Pioglitazone improved insulin resistance and glycemic control, as well as Tg and HDL-C - which suggests that pioglitazone may reduce cardiovascular risk for patients with type 2 diabetes.

摘要

背景

评估吡格列酮对2型糖尿病患者血糖控制、血脂影响及安全性。

设计与方法

197例2型糖尿病患者，糖化血红蛋白（HbA1c）≥8.0%，空腹血糖（FPG）>7.7 mmol/l（140 mg/dl），C肽>0.331 nmol/l（1 ng/ml），纳入这项为期23周的多中心（27个地点）双盲临床试验，随机接受安慰剂或盐酸吡格列酮30 mg（吡格列酮），每日一次，作为单一疗法。患者在接受研究治疗前6周需停用所有抗糖尿病药物。
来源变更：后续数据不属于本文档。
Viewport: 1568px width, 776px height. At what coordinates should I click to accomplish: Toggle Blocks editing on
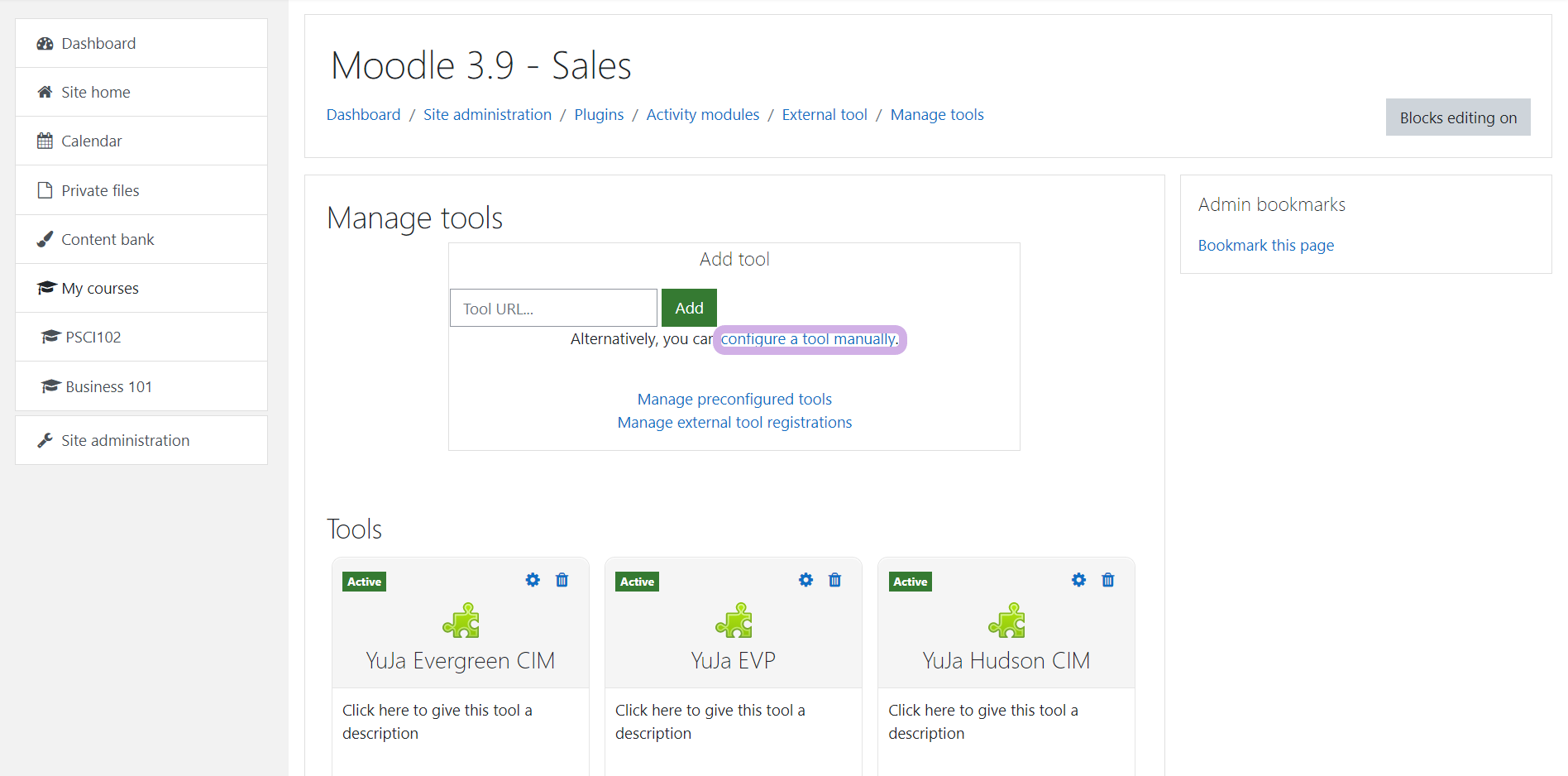(1457, 117)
疗效参数包括HbA1c、空腹血糖（FPG）、血清C肽、胰岛素、甘油三酯（Tg）和胆固醇（总胆固醇[TC]、高密度脂蛋白胆固醇[HDL-C]、低密度脂蛋白胆固醇[LDL-C]）。记录不良事件发生率、血清化学指标和体格检查结果。

结果

与安慰剂相比，吡格列酮显著（P = 0.0001）降低HbA1c（-1.37个百分点）、FPG（-3.19 mmol/l；-57.5 mg/dl）、空腹C肽（-0.076±0.022 nmol/l）和空腹胰岛素（-11.88±4.70 pmol/l）。吡格列酮显著（P < 0.001）降低胰岛素抵抗（HOMA-IR；-12.4±7.46%）并改善β细胞功能（稳态模型评估（HOMA-BCF）；+47.7±11.58%）。与安慰剂相比，作为单一疗法的吡格列酮使空腹血清Tg浓度降低（-16.6%；P = 0.0178），HDL-C浓度升高（+12.6%；P = 0.0065）。总胆固醇和LDL-C变化与安慰剂无差异。吡格列酮的总体不良事件情况与安慰剂相似，没有证据表明药物引起血清丙氨酸转氨酶（ALT）浓度升高或肝毒性。